* [Task description]:
The answer must be every line below that holds the word "target".

# # # # #

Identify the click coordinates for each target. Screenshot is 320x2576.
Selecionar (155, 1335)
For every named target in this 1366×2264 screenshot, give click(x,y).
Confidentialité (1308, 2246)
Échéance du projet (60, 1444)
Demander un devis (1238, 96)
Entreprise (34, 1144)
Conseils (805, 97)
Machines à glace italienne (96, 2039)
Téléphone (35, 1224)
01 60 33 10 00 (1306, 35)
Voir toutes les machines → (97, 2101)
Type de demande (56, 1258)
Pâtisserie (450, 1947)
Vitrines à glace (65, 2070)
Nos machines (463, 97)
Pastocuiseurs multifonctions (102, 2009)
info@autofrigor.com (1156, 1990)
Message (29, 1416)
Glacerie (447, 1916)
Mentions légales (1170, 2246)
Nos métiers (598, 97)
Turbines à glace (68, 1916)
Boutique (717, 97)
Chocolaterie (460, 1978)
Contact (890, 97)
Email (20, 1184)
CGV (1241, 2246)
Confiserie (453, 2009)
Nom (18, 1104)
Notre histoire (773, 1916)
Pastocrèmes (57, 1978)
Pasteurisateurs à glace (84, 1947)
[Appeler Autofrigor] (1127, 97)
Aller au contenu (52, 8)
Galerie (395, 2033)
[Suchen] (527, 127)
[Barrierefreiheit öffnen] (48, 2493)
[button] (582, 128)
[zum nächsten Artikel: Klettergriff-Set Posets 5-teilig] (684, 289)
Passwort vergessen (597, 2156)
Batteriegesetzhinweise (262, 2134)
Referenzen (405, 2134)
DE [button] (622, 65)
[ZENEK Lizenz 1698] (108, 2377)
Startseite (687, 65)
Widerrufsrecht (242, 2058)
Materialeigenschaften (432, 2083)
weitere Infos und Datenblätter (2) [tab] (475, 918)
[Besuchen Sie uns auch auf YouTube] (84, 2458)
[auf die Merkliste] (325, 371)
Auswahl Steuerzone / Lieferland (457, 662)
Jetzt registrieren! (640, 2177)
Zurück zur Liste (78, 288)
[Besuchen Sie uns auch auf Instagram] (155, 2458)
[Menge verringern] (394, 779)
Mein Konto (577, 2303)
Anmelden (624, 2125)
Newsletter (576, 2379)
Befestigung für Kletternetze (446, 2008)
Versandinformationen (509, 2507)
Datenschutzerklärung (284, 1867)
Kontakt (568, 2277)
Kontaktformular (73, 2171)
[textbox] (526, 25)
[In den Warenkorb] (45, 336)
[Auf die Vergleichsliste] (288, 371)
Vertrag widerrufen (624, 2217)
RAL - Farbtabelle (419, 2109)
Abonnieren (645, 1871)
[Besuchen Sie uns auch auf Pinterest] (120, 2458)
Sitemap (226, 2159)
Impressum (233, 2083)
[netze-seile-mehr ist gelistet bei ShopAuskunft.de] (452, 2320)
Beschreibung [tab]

# # # # #

* [Exercise answer]:
Identify the click coordinates for each target. Screenshot is 320x2576.
For every named target in this 1366×2264 screenshot, give click(x,y).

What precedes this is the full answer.